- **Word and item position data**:
[Begin]

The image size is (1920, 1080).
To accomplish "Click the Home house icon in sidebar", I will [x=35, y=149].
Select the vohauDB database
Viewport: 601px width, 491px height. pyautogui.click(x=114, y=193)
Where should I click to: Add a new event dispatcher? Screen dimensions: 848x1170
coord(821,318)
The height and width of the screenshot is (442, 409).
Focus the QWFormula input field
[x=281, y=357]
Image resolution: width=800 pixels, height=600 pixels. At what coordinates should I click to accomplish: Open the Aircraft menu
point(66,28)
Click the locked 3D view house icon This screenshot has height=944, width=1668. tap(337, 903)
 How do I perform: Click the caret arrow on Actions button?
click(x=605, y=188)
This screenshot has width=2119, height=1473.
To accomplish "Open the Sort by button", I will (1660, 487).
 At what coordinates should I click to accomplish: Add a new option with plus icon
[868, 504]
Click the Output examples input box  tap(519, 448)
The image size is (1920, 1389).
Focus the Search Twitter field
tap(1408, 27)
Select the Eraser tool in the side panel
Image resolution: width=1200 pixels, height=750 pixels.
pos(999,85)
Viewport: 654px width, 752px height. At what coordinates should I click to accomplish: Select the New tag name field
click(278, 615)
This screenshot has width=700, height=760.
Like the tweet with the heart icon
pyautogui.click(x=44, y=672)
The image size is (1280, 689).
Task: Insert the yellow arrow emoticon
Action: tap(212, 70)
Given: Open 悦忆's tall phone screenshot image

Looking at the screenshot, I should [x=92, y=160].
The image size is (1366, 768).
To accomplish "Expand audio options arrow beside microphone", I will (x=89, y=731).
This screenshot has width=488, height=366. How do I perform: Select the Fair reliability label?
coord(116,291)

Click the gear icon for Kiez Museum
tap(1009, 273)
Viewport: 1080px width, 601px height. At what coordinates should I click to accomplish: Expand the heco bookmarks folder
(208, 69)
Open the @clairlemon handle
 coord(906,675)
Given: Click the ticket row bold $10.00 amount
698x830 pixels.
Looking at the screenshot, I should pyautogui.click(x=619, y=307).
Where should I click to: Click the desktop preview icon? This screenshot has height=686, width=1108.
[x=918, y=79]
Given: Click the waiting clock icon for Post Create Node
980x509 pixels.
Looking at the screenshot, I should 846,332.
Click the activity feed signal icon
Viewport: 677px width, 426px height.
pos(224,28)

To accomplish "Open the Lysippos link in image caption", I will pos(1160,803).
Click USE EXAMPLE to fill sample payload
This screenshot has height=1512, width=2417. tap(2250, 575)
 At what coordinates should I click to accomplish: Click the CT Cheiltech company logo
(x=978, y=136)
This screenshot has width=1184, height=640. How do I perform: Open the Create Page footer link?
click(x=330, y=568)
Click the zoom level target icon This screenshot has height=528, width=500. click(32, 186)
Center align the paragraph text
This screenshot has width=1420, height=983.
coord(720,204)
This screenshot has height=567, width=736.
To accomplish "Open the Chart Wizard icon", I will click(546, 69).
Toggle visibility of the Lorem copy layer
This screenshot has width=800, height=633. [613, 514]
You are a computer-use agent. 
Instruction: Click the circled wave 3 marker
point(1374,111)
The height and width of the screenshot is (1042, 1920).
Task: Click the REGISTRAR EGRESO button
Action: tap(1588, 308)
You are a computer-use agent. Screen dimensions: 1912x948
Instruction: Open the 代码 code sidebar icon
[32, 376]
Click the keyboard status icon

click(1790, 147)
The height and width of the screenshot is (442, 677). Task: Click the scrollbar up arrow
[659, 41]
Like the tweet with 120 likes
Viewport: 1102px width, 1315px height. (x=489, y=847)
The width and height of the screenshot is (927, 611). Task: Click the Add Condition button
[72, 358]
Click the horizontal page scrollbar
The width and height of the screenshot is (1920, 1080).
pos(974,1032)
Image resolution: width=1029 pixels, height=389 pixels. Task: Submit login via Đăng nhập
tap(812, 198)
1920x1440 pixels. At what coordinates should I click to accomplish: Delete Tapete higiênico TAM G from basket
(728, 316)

[End]

- **THE REQUEST**: Reproduce the material above without changes, beginning with the line containing "Click the activity feed signal icon" and continuing through to the end of the material.

- **CORRECT RESULT**:
Click the activity feed signal icon
Viewport: 677px width, 426px height.
pos(224,28)

To accomplish "Open the Lysippos link in image caption", I will pos(1160,803).
Click USE EXAMPLE to fill sample payload
This screenshot has height=1512, width=2417. tap(2250, 575)
 At what coordinates should I click to accomplish: Click the CT Cheiltech company logo
(x=978, y=136)
This screenshot has width=1184, height=640. How do I perform: Open the Create Page footer link?
click(x=330, y=568)
Click the zoom level target icon This screenshot has height=528, width=500. click(32, 186)
Center align the paragraph text
This screenshot has width=1420, height=983.
coord(720,204)
This screenshot has height=567, width=736.
To accomplish "Open the Chart Wizard icon", I will click(546, 69).
Toggle visibility of the Lorem copy layer
This screenshot has width=800, height=633. [613, 514]
You are a computer-use agent. 
Instruction: Click the circled wave 3 marker
point(1374,111)
The height and width of the screenshot is (1042, 1920).
Task: Click the REGISTRAR EGRESO button
Action: tap(1588, 308)
You are a computer-use agent. Screen dimensions: 1912x948
Instruction: Open the 代码 code sidebar icon
[32, 376]
Click the keyboard status icon

click(1790, 147)
The height and width of the screenshot is (442, 677). Task: Click the scrollbar up arrow
[659, 41]
Like the tweet with 120 likes
Viewport: 1102px width, 1315px height. (x=489, y=847)
The width and height of the screenshot is (927, 611). Task: Click the Add Condition button
[72, 358]
Click the horizontal page scrollbar
The width and height of the screenshot is (1920, 1080).
pos(974,1032)
Image resolution: width=1029 pixels, height=389 pixels. Task: Submit login via Đăng nhập
tap(812, 198)
1920x1440 pixels. At what coordinates should I click to accomplish: Delete Tapete higiênico TAM G from basket
(728, 316)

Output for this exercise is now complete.